Abstract

Treatment of uncomplicated falciparum malaria with halofantrine was carried out at ITCI Hospital, Balikpapan, East Kalimantan, Indonesia in 1990/1991. This study was conducted to assess the efficacy and safety of halofantrine. Eighty out of 96 malaria falciparum patients who had been selected according to WHO criteria for the in-vivo sensitivity test were treated with 500 mg halofantrine 6 hourly for three doses orally. The other 16 patients were treated with mefloquine 750 mg single dose orally as a control group.
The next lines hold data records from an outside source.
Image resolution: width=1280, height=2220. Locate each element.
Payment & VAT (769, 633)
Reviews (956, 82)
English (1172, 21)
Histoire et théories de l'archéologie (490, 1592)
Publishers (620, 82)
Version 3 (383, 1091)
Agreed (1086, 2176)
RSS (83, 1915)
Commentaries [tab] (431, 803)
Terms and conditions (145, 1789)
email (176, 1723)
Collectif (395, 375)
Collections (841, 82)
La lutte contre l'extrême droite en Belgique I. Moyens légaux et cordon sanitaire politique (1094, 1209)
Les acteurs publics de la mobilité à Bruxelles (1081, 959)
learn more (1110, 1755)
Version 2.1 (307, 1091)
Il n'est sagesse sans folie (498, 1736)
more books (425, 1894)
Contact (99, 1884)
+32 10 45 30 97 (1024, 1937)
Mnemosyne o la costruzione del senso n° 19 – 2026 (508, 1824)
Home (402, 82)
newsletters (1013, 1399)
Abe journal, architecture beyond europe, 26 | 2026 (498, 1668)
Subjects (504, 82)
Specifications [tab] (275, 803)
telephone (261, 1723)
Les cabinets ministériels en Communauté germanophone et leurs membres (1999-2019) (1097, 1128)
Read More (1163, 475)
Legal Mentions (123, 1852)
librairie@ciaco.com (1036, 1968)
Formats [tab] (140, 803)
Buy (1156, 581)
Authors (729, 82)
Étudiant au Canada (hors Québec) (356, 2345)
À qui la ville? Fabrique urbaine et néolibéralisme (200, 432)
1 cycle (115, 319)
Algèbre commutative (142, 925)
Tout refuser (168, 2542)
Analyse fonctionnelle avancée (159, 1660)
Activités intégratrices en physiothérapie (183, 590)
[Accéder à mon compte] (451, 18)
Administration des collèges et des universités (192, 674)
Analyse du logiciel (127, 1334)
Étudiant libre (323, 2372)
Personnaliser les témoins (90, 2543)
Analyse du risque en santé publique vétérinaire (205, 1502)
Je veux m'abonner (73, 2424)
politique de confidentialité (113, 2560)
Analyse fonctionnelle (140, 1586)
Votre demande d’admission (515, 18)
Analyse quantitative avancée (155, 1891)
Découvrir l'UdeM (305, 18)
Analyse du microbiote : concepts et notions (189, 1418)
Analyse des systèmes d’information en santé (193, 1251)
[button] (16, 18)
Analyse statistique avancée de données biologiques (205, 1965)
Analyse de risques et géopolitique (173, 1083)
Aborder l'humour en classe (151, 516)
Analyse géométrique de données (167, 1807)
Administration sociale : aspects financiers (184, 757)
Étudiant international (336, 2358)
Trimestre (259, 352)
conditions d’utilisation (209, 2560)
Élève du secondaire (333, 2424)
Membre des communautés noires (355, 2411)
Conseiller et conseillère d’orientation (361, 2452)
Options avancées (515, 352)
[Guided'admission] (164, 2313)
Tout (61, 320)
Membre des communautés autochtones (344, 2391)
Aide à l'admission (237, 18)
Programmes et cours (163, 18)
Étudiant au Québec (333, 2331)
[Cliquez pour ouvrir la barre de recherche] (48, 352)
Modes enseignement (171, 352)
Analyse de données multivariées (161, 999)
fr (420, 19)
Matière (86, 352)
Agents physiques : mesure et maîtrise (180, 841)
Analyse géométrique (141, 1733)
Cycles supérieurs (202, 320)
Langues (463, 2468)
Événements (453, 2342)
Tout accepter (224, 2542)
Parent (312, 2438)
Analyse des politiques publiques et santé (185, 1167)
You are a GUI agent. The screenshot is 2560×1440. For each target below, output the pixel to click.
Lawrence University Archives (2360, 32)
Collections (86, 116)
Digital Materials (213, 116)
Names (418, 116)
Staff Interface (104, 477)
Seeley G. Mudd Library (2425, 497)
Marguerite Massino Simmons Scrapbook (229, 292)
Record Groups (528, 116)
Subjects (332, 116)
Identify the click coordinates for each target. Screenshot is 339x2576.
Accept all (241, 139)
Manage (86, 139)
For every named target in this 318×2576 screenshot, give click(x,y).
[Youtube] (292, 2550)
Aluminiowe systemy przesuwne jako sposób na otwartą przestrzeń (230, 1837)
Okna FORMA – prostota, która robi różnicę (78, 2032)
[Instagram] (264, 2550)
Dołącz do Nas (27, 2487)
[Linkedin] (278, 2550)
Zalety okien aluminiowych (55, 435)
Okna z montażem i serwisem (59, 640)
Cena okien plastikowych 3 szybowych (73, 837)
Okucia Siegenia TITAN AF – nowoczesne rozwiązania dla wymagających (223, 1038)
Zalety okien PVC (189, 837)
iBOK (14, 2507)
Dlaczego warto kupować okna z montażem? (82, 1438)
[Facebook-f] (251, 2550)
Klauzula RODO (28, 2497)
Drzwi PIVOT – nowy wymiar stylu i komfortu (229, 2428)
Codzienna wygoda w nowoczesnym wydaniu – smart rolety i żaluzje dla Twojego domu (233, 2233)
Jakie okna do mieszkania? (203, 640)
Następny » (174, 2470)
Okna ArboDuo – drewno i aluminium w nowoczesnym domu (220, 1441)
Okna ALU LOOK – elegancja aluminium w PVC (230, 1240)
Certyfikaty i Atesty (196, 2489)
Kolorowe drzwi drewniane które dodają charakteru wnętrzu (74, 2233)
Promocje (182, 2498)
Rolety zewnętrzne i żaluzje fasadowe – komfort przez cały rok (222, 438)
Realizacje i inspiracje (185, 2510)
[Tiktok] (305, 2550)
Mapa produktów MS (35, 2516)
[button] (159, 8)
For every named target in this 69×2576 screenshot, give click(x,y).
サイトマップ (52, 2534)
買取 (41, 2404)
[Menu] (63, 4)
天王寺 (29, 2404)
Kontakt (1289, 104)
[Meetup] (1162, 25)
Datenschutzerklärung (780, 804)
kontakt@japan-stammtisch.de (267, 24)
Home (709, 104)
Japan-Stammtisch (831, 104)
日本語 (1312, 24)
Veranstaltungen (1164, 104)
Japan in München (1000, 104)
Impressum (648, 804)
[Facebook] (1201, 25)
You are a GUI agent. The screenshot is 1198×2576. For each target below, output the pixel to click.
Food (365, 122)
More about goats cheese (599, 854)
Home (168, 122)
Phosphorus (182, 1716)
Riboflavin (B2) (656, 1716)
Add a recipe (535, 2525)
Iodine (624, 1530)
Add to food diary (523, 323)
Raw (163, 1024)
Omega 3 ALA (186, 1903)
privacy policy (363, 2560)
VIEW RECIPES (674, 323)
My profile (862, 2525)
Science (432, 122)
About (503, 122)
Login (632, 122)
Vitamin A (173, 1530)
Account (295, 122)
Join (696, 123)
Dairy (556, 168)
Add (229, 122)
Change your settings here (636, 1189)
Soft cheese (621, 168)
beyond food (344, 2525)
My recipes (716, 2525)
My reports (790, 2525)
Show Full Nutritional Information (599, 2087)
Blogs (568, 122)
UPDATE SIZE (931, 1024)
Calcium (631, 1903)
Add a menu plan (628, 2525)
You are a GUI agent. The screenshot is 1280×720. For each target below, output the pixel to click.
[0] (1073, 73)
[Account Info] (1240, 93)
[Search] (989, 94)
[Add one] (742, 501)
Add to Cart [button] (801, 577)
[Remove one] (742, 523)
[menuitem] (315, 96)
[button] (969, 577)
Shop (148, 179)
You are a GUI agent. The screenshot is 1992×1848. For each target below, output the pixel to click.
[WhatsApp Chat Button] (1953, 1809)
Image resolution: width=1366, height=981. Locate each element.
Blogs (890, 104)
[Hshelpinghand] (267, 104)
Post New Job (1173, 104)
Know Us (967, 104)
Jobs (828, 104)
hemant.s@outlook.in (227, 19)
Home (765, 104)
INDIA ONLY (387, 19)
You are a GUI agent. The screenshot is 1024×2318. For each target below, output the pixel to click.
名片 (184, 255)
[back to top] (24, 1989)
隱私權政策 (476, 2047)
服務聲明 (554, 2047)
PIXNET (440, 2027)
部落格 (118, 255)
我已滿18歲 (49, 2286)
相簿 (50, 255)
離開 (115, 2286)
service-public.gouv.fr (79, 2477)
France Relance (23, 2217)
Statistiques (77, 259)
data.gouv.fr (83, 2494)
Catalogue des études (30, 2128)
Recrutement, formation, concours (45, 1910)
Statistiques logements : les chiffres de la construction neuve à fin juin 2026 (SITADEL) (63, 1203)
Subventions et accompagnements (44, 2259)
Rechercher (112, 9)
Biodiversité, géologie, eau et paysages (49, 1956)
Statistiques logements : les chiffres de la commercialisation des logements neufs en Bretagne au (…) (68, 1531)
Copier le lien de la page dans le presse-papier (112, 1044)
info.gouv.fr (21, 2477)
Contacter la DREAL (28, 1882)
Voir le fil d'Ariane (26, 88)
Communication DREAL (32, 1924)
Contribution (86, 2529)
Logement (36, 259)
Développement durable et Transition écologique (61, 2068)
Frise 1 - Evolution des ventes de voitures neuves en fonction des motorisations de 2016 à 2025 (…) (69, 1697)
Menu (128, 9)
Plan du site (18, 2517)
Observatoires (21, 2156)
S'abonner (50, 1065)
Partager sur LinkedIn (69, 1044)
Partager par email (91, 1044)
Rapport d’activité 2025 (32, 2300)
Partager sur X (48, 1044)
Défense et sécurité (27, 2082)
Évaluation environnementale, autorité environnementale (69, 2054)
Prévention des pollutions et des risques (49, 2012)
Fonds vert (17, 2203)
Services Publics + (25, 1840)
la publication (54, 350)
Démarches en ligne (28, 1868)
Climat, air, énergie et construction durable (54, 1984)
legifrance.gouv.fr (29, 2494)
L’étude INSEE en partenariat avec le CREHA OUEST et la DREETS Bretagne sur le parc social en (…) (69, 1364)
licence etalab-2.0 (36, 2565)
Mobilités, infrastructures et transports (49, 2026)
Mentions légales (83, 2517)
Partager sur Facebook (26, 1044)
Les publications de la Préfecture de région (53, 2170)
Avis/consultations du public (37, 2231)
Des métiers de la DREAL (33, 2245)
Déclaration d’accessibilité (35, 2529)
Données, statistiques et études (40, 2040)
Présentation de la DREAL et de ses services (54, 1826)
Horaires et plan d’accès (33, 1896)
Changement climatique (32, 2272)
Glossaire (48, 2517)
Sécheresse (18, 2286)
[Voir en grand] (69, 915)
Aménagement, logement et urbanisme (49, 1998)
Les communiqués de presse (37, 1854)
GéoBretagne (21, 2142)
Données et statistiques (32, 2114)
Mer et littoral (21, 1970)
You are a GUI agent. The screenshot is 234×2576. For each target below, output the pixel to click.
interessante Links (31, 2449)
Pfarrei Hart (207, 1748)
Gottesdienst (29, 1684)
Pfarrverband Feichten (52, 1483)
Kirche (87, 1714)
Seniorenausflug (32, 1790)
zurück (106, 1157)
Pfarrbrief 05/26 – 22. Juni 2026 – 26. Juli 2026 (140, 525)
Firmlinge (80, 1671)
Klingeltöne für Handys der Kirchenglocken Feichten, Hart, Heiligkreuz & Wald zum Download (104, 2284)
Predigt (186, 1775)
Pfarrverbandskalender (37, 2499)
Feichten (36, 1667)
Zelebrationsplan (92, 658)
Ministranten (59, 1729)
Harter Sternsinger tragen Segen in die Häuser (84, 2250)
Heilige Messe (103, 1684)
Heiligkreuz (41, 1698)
All patients were hospitalized for 3-5 days and followed up on day 7, 14, 21 and 28. The cure rate of halofantrine was 98.4% (62/63) and relapse rate was 1.6% (1/63) as a late RI. The mean fever clearance time (FCT) and parasite clearance time (PCT) were 22.4 ± 2.7 h and 58.3 ± 5.2 h respectively. Tlte FCT was significantly different compared to that of mefloquine (9.3 ± 2.4 h). Some haematological abnormalities appeared to be associated with malaria but no biochemical abnormalities were found. Mild diarrhoea (11.5%), nausea (6.4%), palpitation (2.6%) and dizziness (1.3%) were observed as side effects of halofantrine but disappeared without treatment.This study showed that halofantrine is effective and safe for the treatment of uncomplicated falciparum malaria in a chloroquine resistant area.